=== Begin Enclosure ===

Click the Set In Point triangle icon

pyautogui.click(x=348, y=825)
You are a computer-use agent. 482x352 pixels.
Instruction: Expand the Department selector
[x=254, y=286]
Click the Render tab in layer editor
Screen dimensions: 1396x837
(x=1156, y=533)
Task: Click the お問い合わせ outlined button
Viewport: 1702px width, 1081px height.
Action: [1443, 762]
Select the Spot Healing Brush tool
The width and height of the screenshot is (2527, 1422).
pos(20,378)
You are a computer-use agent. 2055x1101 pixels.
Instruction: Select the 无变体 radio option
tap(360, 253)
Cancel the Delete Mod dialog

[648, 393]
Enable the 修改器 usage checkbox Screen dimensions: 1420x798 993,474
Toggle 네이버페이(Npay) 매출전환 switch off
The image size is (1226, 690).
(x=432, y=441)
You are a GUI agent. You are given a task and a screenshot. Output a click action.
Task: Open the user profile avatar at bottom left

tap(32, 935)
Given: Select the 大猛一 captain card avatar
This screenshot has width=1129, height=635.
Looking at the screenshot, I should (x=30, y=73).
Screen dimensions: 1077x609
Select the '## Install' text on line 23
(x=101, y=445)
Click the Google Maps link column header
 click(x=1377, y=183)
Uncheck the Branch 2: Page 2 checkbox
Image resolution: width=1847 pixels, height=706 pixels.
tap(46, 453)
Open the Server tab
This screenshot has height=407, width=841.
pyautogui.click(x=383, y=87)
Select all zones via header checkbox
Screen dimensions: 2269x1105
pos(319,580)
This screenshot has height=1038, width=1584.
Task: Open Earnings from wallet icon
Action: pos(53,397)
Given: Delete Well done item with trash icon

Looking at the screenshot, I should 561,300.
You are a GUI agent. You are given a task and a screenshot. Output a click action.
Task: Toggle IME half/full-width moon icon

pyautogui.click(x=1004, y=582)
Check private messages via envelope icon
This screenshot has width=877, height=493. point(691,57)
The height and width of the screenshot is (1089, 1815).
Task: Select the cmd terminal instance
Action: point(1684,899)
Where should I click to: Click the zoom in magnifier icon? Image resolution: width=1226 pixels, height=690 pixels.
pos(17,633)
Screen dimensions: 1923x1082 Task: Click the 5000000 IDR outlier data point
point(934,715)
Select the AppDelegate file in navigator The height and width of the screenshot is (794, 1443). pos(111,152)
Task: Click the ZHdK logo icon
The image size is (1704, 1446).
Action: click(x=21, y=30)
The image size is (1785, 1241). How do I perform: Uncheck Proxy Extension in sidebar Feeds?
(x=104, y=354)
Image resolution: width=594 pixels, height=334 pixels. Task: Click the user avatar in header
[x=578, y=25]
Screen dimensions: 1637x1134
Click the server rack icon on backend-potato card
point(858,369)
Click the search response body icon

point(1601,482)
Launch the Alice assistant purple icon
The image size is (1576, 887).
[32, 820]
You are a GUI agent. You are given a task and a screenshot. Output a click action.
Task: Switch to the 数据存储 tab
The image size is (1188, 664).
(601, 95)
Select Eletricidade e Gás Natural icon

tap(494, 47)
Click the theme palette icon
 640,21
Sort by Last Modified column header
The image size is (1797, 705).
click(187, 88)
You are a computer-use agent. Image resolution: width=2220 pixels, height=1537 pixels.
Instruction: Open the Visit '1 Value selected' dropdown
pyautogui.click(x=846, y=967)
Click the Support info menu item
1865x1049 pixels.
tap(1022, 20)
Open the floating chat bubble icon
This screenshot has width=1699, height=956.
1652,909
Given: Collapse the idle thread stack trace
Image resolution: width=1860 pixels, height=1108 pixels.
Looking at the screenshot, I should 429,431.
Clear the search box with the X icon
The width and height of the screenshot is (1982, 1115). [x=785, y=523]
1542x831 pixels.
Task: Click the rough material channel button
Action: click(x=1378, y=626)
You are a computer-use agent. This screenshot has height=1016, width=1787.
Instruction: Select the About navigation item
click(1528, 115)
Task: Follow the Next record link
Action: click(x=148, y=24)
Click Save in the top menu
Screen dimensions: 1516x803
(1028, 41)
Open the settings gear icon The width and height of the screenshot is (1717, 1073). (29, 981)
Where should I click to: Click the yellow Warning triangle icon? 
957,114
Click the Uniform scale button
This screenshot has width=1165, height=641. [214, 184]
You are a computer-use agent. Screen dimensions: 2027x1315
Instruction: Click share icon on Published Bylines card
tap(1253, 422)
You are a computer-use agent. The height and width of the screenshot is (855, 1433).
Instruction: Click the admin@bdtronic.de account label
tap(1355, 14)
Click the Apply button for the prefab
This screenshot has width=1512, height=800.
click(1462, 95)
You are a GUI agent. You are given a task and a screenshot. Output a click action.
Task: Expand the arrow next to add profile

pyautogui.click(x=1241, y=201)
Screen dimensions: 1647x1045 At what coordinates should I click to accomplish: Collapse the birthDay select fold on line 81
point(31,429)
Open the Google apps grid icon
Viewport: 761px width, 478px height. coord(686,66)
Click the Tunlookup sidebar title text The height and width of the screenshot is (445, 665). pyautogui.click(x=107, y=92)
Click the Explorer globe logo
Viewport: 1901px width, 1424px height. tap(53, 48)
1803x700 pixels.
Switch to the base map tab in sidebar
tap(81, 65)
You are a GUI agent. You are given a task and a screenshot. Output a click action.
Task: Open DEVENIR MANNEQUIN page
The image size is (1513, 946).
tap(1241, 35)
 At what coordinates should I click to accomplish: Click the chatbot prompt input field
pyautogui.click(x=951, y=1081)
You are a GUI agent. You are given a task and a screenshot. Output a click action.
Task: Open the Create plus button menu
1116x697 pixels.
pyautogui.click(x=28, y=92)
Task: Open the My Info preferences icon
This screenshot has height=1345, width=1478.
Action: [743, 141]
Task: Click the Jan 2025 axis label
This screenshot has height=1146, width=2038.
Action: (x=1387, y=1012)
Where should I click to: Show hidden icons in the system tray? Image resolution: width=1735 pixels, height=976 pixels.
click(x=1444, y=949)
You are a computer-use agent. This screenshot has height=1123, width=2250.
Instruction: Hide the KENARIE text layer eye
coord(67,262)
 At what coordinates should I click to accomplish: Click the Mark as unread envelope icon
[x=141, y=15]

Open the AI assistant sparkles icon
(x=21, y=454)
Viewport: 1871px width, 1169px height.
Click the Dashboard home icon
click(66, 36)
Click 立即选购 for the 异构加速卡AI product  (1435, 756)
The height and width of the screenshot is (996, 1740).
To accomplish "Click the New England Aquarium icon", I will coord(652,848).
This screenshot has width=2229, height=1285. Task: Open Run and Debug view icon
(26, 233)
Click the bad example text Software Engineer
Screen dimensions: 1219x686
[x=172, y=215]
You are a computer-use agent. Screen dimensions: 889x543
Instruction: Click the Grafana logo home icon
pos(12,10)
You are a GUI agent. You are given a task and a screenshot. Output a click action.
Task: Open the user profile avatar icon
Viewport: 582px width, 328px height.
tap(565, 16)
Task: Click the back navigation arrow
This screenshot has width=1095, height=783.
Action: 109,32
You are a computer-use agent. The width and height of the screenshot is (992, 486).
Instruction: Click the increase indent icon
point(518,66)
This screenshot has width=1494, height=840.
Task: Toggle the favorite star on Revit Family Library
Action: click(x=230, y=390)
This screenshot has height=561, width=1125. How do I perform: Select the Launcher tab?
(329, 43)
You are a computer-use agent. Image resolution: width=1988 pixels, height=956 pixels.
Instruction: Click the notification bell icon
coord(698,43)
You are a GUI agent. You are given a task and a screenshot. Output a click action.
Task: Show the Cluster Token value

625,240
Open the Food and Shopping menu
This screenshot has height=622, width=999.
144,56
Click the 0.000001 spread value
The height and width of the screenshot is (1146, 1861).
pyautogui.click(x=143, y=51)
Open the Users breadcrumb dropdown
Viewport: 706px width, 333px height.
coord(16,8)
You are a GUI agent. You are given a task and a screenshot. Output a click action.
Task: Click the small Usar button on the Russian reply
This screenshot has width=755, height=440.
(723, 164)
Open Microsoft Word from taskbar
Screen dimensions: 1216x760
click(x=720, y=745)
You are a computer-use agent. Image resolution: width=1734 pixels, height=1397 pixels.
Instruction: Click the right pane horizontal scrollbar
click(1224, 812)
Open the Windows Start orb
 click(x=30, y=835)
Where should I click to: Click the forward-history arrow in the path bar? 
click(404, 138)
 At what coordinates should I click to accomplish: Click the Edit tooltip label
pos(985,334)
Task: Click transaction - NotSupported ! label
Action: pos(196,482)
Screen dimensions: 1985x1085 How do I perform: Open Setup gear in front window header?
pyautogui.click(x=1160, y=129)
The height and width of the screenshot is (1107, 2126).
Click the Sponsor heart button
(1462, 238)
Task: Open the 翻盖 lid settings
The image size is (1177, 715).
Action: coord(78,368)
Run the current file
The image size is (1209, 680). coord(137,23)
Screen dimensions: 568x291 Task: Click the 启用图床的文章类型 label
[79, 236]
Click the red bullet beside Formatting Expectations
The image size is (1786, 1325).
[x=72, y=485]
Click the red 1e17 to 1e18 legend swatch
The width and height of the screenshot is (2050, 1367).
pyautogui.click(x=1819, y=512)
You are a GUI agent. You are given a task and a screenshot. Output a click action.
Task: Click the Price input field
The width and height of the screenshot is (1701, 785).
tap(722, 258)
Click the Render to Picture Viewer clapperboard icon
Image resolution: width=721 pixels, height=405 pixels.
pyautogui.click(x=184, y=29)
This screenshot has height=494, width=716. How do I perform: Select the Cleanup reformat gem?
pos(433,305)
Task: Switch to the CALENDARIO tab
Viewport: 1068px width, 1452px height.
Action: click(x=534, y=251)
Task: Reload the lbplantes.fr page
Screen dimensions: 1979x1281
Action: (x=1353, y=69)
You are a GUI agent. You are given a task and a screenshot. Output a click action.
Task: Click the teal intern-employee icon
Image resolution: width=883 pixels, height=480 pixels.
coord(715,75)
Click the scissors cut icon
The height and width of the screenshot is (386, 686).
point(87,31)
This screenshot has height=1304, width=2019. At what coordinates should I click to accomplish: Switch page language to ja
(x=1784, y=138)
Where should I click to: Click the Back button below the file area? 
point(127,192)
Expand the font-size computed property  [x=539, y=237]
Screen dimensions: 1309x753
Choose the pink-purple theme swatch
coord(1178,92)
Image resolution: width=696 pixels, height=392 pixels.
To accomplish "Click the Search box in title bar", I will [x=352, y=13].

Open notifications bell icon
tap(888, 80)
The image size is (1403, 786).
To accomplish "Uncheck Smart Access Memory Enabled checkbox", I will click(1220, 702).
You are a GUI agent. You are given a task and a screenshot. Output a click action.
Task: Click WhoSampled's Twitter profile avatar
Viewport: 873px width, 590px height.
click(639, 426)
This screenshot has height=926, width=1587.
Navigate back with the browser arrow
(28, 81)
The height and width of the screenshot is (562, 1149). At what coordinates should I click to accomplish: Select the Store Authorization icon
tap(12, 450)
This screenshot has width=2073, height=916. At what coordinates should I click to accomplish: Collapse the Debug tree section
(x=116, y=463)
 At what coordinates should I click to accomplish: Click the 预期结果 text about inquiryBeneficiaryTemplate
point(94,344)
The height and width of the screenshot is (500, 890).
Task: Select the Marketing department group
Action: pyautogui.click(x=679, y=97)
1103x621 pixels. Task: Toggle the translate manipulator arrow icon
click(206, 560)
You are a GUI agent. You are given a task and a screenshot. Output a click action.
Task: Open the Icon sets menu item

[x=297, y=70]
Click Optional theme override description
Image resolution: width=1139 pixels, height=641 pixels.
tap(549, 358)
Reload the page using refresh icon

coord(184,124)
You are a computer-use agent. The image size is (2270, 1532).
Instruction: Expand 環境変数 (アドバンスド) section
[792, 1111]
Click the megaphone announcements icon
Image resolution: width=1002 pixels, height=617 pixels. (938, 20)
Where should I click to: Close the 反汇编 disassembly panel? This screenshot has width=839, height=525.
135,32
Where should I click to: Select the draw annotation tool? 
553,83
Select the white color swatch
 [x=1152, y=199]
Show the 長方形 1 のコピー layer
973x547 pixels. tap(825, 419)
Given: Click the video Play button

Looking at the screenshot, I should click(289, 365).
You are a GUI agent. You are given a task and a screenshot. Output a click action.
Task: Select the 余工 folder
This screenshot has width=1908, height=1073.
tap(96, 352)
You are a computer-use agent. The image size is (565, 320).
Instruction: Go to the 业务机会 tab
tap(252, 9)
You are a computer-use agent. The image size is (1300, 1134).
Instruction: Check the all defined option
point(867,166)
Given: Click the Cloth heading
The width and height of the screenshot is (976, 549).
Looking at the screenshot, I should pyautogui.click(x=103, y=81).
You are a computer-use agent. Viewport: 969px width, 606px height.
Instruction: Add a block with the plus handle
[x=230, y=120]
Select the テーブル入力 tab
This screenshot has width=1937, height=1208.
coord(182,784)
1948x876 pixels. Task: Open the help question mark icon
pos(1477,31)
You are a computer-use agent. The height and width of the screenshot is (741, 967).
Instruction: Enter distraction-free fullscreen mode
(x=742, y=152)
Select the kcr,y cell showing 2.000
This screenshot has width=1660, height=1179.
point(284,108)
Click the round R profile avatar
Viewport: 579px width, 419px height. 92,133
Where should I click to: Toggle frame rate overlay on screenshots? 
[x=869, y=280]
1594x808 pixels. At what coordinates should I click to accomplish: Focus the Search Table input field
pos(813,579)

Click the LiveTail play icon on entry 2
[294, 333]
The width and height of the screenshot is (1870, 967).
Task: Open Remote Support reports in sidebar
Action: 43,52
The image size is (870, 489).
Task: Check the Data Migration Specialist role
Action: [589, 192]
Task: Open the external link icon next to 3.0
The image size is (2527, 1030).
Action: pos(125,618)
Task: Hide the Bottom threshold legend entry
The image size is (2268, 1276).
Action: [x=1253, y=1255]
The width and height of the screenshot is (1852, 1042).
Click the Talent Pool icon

=== End Enclosure ===

• [About this task] All lines in the listing above between the line with "Toggle 네이버페이(Npay) 매출전환 switch off" and the line with "Given: Select the 大猛一 captain card avatar", inclusive, should be set down exactly, and no line outside that range.

• [Task answer]
Toggle 네이버페이(Npay) 매출전환 switch off
The image size is (1226, 690).
(x=432, y=441)
You are a GUI agent. You are given a task and a screenshot. Output a click action.
Task: Open the user profile avatar at bottom left

tap(32, 935)
Given: Select the 大猛一 captain card avatar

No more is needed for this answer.